Rail: The repetition.
Doyle: Right, but in a very kind of matter-of-fact way.
Rail: So did you get along with Judd okay?
Doyle: When I was doing a piece for the government we ran into him in Washington D. C.; so Jane and I had a drink with him. He said, “I hate trees” And I said, What? How can you hate trees? I love trees, I mean my whole life is making sculpture out of trees. I mean I do everything in sculpture except plant the goddamn tree. I cut the tree down, I cut it up, I do it all. But you know what is interesting is when we went to Marfa later, there’s not a single tree in sight.
Rail: That makes a lot of sense.
Doyle: I must admit, I really liked his work much more at Marfa than at any other place. It was so metaphysical, almost, the aluminum things almost dissolved like they were made of ice. The way they reflected and absorbed the light, it was really very beautiful, really marvelous. Also the Chamberlains, they were the best Chamberlains I’ve ever seen.
Rail: That’s a sculptor who shares the same interest in calligraphic gesture as you, but his work is more akin to de Kooning, whereas yours is closer to Kline. What do you think of Chamberlain’s recent work in the last two decades?
Doyle: I always say that John used to work with Fords and Chevys and now he works with Maseratis and Rolls Royces.
Rail: The form doesn’t hold the same kind of physicality and aggression.
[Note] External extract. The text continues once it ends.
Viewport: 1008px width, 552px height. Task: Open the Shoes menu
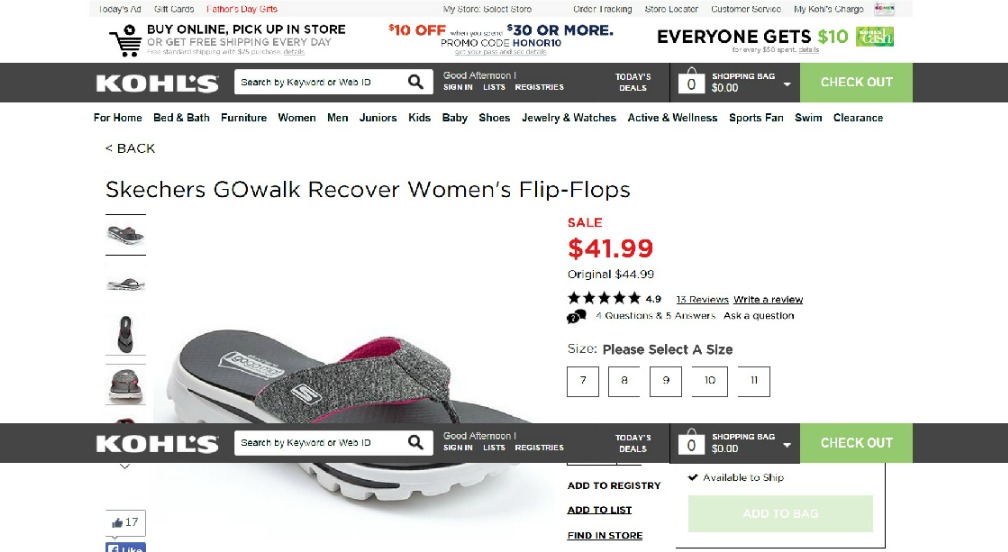click(494, 118)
Doyle: Well, just like most artists when they were younger you feel the push pull, full of tension and everything about it is marvelous and strong. But when they get older, their work gets simpler, even in some cases sweeter.
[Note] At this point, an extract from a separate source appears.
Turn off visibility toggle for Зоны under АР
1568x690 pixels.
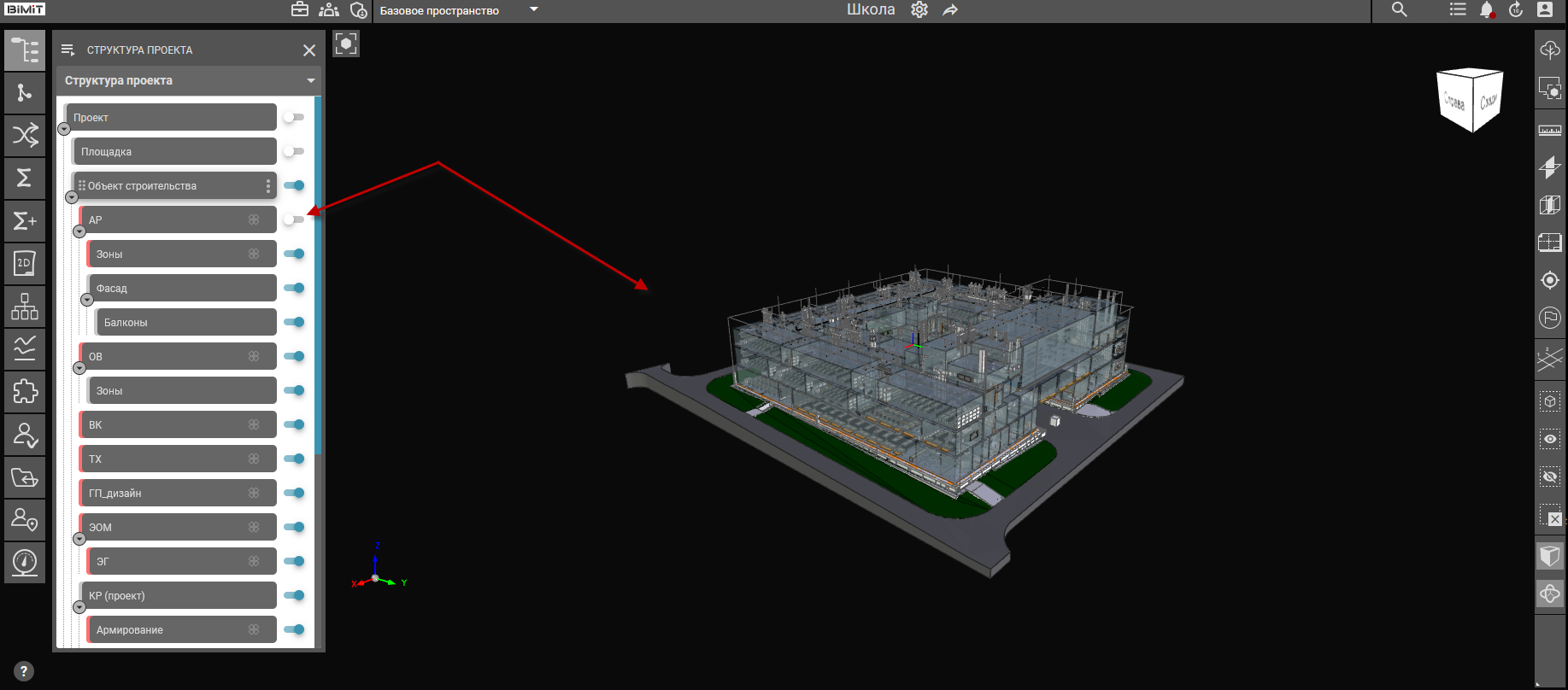[294, 254]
Rail: Without losing the rigor like the late Matisse, de Kooning, Louise Bourgoise...
Doyle: Yeah. Anyway, when John Chamberlain and I were both showing at Martha Jackson’s, we were down in the cellar soldering a sculpture together, and he opens up his toolbox and he’s got pot. So we smoked some, then got in his Volkswagon van, and we were driving down Park Avenue past some fancy hotel and there were all these people surrounding some celebrity, and John said, I’d like to be that famous. And I said, I want to be famous enough to forget about being famous. (laughter)
Rail: Is there a reason why you have been so reluctant to show your work for so long?
Doyle: Well. A while ago I told a dealer that, “You know, I felt like a girl who quit the whorehouse when she found out the others were getting paid...I mean I only did it for love.”